Nancy Killefer; Member, MyVA Advisory Committee
Nancy Killefer, vice chair of the Defense Business Board. Killefer was senior director in the Washington office of McKinsey & Company, an international management consulting firm. She founded and led McKinsey’s global public sector practice. She is also a former chief financial officer, chief operating officer and assistant secretary for management for the Treasury Department, and previously chaired the IRS oversight board.
Eleanor “Connie” Mariano, M.D.; Member, MyVA Advisory Committee
Dr. Eleanor “Connie” Mariano is Former Physician to the President of the United States and Rear Admiral, U.S. Navy (ret). Dr. Mariano was the first female director of the White House Medical Unit and the first military woman to become a White House Physician to the President. After serving in the White House she joined Mayo Clinic’s Executive Health Program. She is also the founder of the Center for Executive Medicine (CEM), is a unique medical practice designed for executives and their families who seek the highest standard of personalized and responsive medical care.
Jean Reaves; Member, MyVA Advisory Committee
Jean Reaves is a Vietnam era veteran, the wife and mother of veterans, and has acted as a veterans’ advocate for over 20 years. Reaves is a member of AMVETS and several other veteran service organizations. She is currently president of North Carolina AMVETS Service Foundation, and previously served as veteran liaison for former Sen. Kay Hagan, D-North Carolina
Maria “Lourdes” Tiglao; Member, MyVA Advisory Committee
Maria “Lourdes” Tiglao is the Regional Communications Manager for Team Rubicon Region III. She is a US Air Force veteran who served in the medical field as part of the 3-person USAF Critical Care Air Transport Team and helped co-found and launch the first USAF Critical Care Medical Attendant Team in the Pacific. Lourdes also served as a member of the International Health Specialist Team for the US Air Force, an organization that used medicine as an approach to crossing cultural barriers.

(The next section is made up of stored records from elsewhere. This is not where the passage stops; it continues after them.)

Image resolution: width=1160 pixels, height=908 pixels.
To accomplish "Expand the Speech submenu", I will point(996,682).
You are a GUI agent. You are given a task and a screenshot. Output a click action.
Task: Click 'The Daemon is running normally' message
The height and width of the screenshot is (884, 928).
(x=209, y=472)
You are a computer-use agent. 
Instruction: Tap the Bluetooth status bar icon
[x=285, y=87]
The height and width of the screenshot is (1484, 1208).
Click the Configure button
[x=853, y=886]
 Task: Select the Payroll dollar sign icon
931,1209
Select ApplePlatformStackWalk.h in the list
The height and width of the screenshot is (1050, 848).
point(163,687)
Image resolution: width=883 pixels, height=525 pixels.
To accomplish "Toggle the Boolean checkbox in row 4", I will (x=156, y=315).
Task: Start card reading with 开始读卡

Robert E. Wallace; Member, MyVA Advisory Committee

Robert E. Wallace serves as the Assistant Adjutant General and Executive Director of Veterans of Foreign Wars. Wallace is a Vietnam veteran. He is responsible for the day-to-day operations of VFW activities in Washington, DC. He previously had a career in banking and also held positions in New Jersey state government in its Veterans Affairs and Employment and Training Commission.